The Litvinoff family is a dysfunctional bunch of socialist atheist political activists. Joel and Audrey play-act at a good marriage. Their daughter Rosa has given up the family values and is investigating Orthodox Judaism. Their daughter Karla is unhappy in her marriage and begins to fall in love with a coworker. Their adopted son Lenny is a drug addict constantly falling off the wagon. When Joel has a stroke, the family is thrown into even more discord than usual, which grows worse when a secret about Joel’s past comes to light.
I want to say first off that Zoë Heller knows how to write people. Wow. There are very few people in this book that I’d ever want to meet in real life. Most of the characters are disgusting, horrible, stuck-up, narrow-minded people, the epitome of things-Amanda-dislikes, and I know I’m not the only person who would say that. And yet…I never wanted to stop reading this book. Heller has the most beautiful prose, and she finds ways to make reading about these people interesting and almost sympathetic. She weaves in all their stories so that just when you don’t know if you can take any more, a soft moment comes to smooth things out.
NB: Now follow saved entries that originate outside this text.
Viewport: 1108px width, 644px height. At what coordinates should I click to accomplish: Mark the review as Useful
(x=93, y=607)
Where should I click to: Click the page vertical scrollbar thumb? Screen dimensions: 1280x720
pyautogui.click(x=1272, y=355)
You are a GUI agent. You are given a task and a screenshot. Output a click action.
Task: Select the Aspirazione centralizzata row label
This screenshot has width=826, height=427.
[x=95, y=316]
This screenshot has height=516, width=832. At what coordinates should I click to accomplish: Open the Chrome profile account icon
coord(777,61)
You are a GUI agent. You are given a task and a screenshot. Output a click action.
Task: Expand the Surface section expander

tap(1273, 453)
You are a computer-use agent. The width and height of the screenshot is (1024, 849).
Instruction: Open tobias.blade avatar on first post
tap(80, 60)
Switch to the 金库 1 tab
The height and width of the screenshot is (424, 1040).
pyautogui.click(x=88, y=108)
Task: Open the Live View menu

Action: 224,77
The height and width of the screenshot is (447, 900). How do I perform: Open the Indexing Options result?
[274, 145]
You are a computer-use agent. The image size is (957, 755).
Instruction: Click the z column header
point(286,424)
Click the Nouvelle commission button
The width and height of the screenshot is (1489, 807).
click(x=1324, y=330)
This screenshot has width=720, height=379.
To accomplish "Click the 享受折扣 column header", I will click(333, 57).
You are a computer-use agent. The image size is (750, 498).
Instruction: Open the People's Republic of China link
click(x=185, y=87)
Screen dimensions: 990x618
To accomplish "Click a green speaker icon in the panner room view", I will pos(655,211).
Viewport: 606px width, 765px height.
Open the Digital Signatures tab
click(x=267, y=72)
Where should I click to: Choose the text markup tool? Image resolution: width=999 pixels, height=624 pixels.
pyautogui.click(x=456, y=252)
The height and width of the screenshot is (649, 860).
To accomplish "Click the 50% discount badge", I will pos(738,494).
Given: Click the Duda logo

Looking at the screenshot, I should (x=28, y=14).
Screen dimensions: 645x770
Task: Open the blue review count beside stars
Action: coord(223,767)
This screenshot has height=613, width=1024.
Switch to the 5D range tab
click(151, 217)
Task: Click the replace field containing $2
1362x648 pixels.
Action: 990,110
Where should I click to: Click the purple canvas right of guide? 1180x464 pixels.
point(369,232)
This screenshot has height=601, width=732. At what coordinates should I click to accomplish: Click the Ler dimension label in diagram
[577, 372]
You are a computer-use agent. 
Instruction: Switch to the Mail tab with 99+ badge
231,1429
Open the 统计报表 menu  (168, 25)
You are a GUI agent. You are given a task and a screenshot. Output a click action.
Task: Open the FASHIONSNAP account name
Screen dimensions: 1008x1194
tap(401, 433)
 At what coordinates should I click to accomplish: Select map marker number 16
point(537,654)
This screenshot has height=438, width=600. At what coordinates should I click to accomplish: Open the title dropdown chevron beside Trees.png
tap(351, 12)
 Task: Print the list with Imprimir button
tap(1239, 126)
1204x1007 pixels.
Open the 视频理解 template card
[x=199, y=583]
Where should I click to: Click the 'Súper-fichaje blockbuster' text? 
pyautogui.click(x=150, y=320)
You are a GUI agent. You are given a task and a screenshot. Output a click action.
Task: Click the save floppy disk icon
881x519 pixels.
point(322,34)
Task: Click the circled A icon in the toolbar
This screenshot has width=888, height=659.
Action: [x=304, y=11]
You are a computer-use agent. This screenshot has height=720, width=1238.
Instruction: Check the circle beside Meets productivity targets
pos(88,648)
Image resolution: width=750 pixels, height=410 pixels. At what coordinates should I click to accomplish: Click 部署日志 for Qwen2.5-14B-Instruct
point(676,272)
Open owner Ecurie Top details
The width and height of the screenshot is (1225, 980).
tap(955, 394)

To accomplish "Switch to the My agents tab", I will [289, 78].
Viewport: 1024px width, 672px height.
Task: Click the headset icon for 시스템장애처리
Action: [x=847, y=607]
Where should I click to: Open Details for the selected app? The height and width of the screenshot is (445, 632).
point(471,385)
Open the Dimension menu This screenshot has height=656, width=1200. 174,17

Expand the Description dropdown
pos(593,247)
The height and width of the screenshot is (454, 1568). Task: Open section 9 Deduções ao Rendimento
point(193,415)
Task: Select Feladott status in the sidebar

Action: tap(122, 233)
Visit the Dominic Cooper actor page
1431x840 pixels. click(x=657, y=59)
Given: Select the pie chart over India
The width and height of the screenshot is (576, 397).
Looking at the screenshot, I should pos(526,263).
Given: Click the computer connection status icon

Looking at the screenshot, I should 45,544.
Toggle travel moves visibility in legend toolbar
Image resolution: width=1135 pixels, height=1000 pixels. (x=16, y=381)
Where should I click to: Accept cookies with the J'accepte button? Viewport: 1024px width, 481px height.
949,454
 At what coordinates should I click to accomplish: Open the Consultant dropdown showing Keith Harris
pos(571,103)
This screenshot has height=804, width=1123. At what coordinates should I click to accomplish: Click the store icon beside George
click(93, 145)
The one exception to the awful character cast, for me, was Karla. I really loved Karla. She’s the daughter who never could quite get her parents’ attention, and she therefore spent her whole life trying to please. She’s the sort of person who looks trampled on when you meet her, the person who looks like she’s constantly cringing away from being hit by some invisible force. She gives in to everyone and has major self-esteem issues exacerbated by her mother’s constant nagging, particularly about her weight. No one has ever bothered to look at her and see who she really is. She admits some really profound and honest things in the course of this book, even as they are unflattering:
It was often assumed that Karla, being a fat person, had more forgiving aesthetic standards than other, slimmer people, but this was untrue. Years of attending to her own physical failings had made her, if anything, more closely attuned to the nuances of bodily imperfections than most. Her girlfriends, many of whom took guilty reassurance from the fact that they were Not-as-Fat-as-Karla, would have been shocked to discover how unsparing she was in her assessments of their figures.
Depression, in Karla’s experience, was a dull, inert thing – a toad that squatted wetly on your head until it finally gathered the energy to slither off. The unhappiness she had been living with for the last ten days was quite a different creature. It was frantic and aggressive. It had fists and fangs and hobnailed boots. It didn’t sit, it assailed. It hurt her.
She thought about the glowing goodwill she had felt toward her patients, toward strangers on the subway – toward even Mike – during the six weeks that she had been with Khaled. Never had she been filled with so much reckless magnanimity. It was one of the discomfiting paradoxes of her adultery: sin had made her a better person.
All the time I read Karla’s story, I just wanted to reach out and hug her, or shake her. I was just hoping and hoping her story would go in a certain direction, more towards finally breaking away from her chains rather than sacrificing herself for what’s supposedly right. I won’t say which direction it went, of course, but the journey was beautifully and realistically done. Her story is what really made the book for me.
I can’t say that I liked this book as much as Notes on a Scandal, but I can say that it was just as brilliantly written. Thank you again, Lena, for giving this one to me.
Performance: I listened to the first 235 pages of this one on audio, read by Andrea Martin. I honestly really disliked the performance. I didn’t like Martin’s interpretations of the characters, who seemed far more brash and disgusting in the audio. She stressed every swear word as if she didn’t think they’d be believable if she didn’t, even though the filthy language of some of the characters just seemed like part of their regular vocab and imo should have been read as such. There were also all the accents she did, which felt more stereotypical than real, and in some cases (Khaled for instance) downright incorrect. I’m not sure why I kept going as long as I did, but I finally gave it up and read the last 100 pages in print instead.